I figured it out @sayan. Something is weird for the hdf5 installation and the dylib files installed to /usr/local/lib are messed up. I had to install hdf5 from source by going to their website (https://www.hdfgroup.org/ftp/HDF5/current/src/unpacked/release_docs/INSTALL)
Per hdf5 installation instructions, I ran (from the unzipped hdf5 folder)

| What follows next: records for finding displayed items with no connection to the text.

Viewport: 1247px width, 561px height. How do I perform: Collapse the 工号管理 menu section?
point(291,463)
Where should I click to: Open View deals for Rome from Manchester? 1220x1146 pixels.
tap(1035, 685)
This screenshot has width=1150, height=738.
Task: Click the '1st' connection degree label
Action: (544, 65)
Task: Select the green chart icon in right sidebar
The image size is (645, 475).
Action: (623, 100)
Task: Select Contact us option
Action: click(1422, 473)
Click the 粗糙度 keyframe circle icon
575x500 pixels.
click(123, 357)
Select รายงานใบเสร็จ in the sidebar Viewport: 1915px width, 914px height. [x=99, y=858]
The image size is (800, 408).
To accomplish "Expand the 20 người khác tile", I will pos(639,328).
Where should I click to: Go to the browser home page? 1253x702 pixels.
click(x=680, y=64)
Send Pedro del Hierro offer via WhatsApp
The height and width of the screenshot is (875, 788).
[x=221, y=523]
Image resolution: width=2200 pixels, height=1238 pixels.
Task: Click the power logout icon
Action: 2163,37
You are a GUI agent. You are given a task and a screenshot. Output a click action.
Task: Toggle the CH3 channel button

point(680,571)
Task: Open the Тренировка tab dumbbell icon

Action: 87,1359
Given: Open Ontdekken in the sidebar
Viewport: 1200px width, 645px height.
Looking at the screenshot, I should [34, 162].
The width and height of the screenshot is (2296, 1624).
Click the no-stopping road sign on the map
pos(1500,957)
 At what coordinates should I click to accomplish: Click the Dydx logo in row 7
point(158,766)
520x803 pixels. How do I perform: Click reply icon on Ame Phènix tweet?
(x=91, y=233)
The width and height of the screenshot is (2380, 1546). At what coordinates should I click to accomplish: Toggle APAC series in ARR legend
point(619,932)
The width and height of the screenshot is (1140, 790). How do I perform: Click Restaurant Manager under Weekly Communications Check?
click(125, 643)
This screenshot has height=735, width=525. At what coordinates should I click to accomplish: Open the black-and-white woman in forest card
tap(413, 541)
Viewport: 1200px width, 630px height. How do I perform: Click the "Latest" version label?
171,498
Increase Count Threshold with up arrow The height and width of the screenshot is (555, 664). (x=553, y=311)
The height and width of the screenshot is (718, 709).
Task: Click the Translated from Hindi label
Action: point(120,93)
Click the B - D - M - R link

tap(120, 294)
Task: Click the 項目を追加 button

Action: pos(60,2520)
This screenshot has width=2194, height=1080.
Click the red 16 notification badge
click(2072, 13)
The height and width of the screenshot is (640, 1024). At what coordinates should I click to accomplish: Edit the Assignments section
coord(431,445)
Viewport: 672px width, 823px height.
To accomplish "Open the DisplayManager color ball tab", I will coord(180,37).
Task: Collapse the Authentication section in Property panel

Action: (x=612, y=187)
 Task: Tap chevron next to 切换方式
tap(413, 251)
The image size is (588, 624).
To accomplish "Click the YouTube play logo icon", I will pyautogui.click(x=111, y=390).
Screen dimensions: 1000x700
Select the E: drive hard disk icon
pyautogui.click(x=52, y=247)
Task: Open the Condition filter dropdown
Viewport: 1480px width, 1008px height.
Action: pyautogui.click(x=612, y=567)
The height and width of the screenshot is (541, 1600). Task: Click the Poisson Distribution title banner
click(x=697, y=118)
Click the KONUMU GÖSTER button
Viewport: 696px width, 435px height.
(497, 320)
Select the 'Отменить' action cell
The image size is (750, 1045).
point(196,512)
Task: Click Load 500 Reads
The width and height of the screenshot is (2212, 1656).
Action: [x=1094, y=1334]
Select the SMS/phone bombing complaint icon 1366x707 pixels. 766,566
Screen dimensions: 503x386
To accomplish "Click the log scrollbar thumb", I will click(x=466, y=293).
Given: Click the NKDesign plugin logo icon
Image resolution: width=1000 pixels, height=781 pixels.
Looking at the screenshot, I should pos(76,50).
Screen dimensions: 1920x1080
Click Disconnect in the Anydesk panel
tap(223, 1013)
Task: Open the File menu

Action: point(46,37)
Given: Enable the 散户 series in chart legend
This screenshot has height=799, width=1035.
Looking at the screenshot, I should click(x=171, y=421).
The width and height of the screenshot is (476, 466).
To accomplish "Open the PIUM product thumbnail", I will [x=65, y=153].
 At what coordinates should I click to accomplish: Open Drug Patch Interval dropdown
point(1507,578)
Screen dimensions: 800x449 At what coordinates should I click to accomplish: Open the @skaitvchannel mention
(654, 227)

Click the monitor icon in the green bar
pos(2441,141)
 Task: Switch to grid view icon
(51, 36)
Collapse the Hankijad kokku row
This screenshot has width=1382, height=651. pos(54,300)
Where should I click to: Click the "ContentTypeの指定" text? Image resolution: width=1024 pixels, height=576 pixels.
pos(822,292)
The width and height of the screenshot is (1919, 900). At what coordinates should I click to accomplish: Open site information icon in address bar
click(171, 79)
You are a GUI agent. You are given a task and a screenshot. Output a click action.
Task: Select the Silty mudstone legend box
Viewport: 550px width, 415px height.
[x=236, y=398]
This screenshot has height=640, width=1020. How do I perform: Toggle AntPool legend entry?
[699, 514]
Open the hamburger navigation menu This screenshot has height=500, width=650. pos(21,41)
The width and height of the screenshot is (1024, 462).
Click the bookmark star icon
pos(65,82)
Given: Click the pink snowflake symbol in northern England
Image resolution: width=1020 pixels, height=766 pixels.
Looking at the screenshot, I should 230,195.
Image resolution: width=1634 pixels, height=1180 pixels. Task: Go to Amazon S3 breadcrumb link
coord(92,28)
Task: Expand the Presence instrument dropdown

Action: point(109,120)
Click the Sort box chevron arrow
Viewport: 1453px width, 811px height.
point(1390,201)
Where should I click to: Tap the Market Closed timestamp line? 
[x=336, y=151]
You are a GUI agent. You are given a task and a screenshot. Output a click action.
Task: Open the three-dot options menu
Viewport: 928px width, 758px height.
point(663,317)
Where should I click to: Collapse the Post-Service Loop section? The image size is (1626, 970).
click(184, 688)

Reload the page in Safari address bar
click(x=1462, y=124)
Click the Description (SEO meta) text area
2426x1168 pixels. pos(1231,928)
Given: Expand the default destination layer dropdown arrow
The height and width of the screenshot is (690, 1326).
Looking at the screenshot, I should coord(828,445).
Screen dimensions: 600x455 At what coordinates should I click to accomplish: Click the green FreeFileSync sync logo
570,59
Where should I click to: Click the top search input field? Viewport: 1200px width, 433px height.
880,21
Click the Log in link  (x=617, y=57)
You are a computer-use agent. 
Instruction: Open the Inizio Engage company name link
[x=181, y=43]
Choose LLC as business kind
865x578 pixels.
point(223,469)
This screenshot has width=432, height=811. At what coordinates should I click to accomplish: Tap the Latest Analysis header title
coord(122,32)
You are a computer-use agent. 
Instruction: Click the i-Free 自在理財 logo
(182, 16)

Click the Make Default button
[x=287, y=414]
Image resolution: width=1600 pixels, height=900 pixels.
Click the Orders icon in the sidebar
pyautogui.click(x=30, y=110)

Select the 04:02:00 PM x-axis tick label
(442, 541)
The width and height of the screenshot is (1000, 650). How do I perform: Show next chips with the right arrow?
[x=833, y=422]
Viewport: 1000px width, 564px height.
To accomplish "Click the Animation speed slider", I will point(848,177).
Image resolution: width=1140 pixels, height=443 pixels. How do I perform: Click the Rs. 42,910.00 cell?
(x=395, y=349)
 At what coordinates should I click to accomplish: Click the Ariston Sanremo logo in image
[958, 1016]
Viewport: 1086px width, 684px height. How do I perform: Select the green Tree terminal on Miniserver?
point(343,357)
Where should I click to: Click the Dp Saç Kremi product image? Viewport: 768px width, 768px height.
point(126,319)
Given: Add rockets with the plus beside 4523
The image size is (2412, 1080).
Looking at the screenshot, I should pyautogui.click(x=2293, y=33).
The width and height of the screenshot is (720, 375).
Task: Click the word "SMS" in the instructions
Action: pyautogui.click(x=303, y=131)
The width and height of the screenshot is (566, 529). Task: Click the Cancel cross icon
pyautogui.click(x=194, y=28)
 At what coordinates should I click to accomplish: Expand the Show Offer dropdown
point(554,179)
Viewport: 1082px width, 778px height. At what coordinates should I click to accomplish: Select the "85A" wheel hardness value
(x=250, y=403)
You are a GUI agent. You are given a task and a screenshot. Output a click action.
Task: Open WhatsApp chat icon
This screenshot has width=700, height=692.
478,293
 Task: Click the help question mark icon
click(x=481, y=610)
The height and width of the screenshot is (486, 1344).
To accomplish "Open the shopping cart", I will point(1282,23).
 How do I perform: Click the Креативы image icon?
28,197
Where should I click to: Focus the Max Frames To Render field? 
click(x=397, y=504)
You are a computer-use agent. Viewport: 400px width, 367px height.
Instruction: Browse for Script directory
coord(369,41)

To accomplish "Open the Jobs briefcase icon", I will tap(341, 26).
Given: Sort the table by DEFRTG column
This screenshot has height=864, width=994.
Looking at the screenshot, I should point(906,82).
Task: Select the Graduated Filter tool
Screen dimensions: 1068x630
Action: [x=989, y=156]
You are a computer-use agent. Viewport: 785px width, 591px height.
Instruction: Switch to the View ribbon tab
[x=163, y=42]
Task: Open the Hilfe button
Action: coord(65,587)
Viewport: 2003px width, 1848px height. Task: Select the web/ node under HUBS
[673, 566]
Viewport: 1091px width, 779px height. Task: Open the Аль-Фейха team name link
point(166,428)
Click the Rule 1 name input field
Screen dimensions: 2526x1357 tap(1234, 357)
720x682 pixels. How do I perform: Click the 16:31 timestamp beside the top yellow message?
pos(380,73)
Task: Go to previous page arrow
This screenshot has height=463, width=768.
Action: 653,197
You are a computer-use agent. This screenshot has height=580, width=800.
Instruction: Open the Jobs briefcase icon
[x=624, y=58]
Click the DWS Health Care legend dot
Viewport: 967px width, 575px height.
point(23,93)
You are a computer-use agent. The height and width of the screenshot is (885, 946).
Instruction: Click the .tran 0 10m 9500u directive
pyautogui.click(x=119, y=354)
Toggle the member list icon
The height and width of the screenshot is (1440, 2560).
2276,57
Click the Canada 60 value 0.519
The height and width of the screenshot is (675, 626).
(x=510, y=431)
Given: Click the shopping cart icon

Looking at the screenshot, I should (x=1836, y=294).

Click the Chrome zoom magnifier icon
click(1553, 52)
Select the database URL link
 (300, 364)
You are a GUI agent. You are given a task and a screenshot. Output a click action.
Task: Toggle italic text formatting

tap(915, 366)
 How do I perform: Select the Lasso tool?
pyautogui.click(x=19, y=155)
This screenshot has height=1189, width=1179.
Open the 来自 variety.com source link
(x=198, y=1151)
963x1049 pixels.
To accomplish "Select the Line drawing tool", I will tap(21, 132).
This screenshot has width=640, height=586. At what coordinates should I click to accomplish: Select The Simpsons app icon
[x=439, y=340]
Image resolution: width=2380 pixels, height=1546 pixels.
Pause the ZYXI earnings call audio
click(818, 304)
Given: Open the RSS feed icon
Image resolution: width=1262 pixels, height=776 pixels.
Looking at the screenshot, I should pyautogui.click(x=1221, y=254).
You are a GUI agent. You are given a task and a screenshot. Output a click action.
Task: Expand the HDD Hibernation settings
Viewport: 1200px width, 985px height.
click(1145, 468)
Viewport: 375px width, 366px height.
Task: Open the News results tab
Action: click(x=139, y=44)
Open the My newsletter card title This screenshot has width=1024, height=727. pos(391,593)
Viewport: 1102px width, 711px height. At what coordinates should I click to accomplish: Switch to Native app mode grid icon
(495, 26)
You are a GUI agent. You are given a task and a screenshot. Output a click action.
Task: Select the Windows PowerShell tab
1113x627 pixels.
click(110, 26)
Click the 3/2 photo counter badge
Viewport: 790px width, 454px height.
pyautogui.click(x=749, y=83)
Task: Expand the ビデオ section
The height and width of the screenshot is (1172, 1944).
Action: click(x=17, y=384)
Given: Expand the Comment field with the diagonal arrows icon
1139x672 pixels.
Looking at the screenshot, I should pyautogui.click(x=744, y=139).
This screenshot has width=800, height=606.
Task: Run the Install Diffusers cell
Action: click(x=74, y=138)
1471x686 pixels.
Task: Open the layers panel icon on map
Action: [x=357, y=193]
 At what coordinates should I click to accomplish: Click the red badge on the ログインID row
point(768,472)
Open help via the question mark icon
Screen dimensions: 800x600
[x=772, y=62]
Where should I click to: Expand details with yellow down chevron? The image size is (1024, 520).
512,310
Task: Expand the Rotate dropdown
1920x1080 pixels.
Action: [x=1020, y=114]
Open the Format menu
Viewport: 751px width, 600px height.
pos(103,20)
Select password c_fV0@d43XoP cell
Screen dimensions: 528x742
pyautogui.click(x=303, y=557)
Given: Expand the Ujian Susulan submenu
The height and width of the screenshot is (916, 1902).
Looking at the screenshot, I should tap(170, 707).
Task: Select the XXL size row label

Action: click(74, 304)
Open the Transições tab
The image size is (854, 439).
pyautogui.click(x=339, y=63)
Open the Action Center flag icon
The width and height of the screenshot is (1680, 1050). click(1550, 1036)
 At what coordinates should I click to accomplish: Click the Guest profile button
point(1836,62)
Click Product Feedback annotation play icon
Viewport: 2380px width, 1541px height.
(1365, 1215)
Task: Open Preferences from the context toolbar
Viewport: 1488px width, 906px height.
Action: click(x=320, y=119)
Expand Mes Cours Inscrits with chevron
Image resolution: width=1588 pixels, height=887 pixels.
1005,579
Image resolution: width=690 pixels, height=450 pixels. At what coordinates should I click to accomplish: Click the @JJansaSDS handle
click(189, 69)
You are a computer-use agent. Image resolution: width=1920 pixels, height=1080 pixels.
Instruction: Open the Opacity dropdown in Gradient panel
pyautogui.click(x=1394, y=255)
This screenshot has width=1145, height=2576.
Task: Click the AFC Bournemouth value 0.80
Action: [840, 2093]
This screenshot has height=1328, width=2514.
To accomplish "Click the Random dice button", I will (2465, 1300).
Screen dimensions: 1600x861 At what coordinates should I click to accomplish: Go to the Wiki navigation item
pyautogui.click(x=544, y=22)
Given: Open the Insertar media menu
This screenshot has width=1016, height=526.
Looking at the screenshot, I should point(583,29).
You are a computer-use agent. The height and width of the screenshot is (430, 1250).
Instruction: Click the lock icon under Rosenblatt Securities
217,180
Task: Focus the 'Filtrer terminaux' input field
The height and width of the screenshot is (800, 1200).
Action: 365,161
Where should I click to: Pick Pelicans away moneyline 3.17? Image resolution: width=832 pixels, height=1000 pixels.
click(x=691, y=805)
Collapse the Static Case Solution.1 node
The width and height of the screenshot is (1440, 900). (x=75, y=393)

configure (since I installed openmpi with brew, already):
CC=/usr/local/Cellar/open-mpi/1.10.2_1/bin/mpicc
./configure --prefix=/usr/local/hdf5 --enable-parallel
make
make check
make check-install
cp /usr/local/hdf5 /usr/local/Cellar/hdf5/1.8.17
brew switch hdf5 1.8.17
export DYLD_FALLBACK_LIBRARY_PATH=/usr/local/lib:/usr/lib:/usr/local/hdf5/lib
sudo cp /usr/local/hdf5/lib/* /usr/local/lib/
Then everything magically worked.
Thanks Charles for the fix!
All the steps have worked fine until running the training program. At that step I get this error:
Mariums-MacBook-Pro:torch-rnn mariumsultan$ th train.lua =input_h5 data/Dracula.h5 -input_json data/Dracula.json-gpu-1
/Users/mariumsultan/torch/install/bin/luajit: …/mariumsultan/torch/install/share/lua/5.1/trepl/init.lua:384: …/mariumsultan/torch/install/share/lua/5.1/trepl/init.lua:384: …rs/mariumsultan/torch/install/share/lua/5.1/hdf5/ffi.lua:42: Error: unable to locate HDF5 header file at hdf5.h
stack traceback:
[C]: in function ‘error’
…/mariumsultan/torch/install/share/lua/5.1/trepl/init.lua:384: in function ‘require’
train.lua:6: in main chunk
[C]: in function ‘dofile’
…ltan/torch/install/lib/luarocks/rocks/trepl/scm-1/bin/th:145: in main chunk
[C]: at 0x01031bfcf0
Mariums-MacBook-Pro:torch-rnn mariumsultan$
Any suggestions?
@Marium: this has already been answered in the comments.
I have open-mpi installed but this step does not work “CC=/usr/local/Cellar/open-mpi/1.10.2_1/bin/mpicc ./configure –prefix=/usr/local/hdf5 –enable-parallel”
or this one “sudo cp /usr/local/hdf5/lib/* /usr/local/lib/”
Thanks for this! However I’m getting the hdf5 error running on Mac OSX.
I’m having the same trouble as @Marium. I’ve tried doing
brew install hdf5 --with-mpi
however, when trying to execute @Charle’s fix I cannot run “CC=/usr/local/Cellar/open-mpi/1.10.2_1/bin/mpicc ./configure –prefix=/usr/local/hdf5 –enable-parallel”@charles: Can you check the syntax carefully? It looks like a couple of lines are running together and for some of us it isn’t clear where the break should be. Also, maybe we need to adjust for the current version? Sorry, but a bit more handholding…..
@Jeff: I followed all the steps and read all the solutions in the comments. I have not been able to get past the error in Step 7 that others are also having. Note, I’m not using the CUDA step, so perhaps something there is required and some of us are not running that step?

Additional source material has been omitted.